Set out every line of the records below as a numbered list, skipping blank lines and leaving the pictures out.

### Pointing records for screenshots and pages
++++++++++
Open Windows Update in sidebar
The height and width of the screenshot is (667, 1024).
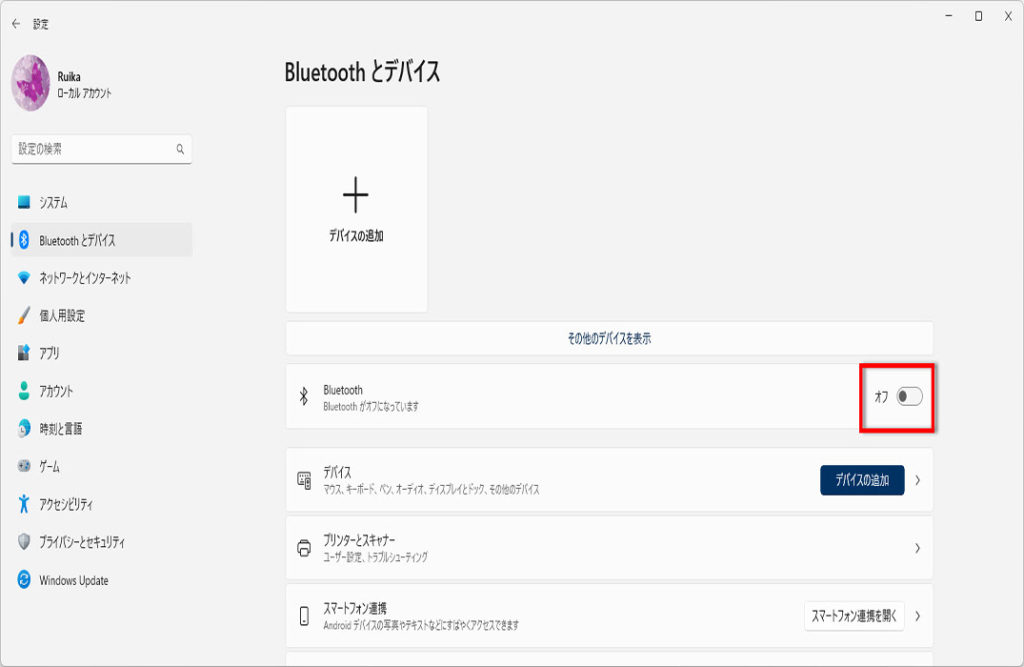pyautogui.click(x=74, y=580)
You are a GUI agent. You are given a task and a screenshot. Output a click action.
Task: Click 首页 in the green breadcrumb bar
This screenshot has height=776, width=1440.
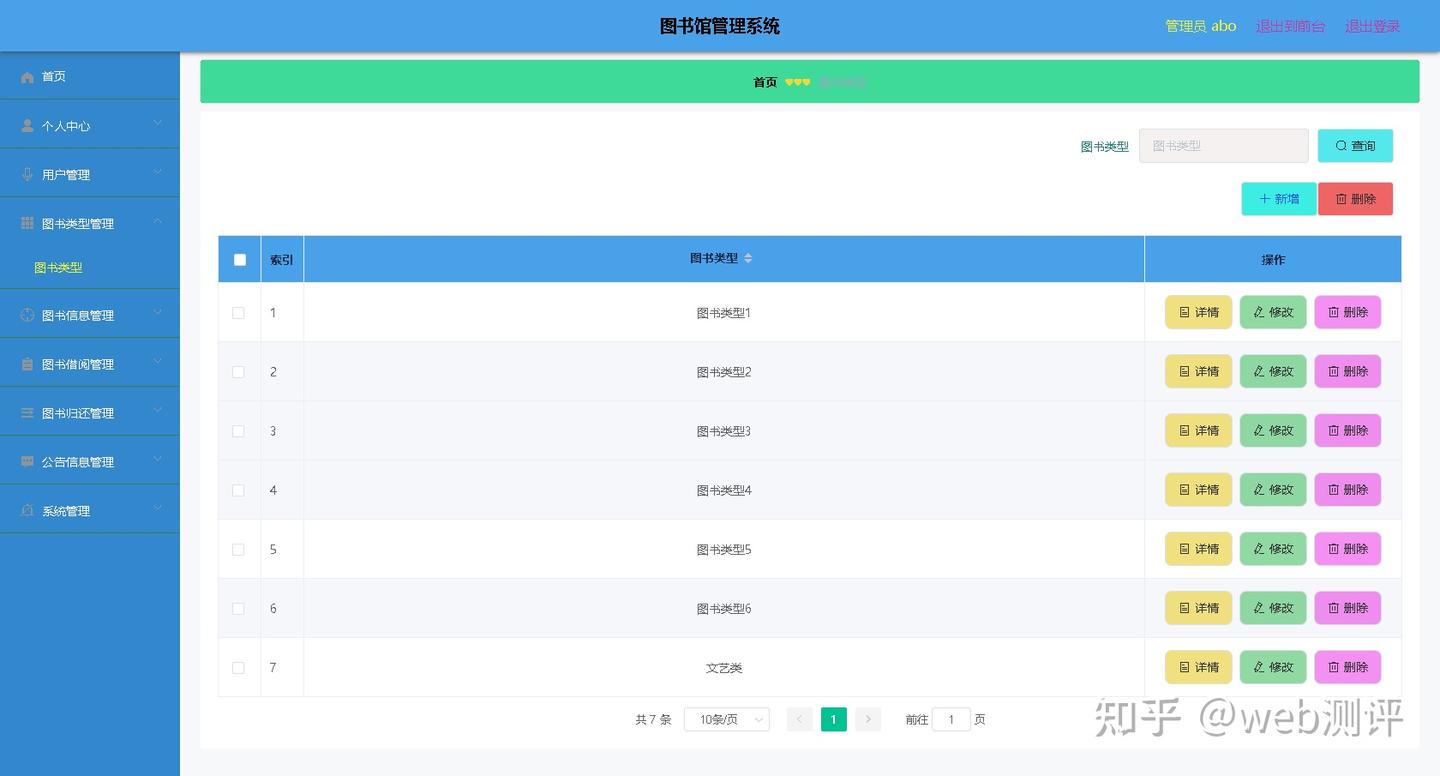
++++++++++
### Complete response
1. Open Windows Update in sidebar
2. The height and width of the screenshot is (667, 1024).
3. pyautogui.click(x=74, y=580)
4. You are a GUI agent. You are given a task and a screenshot. Output a click action.
5. Task: Click 首页 in the green breadcrumb bar
6. This screenshot has height=776, width=1440.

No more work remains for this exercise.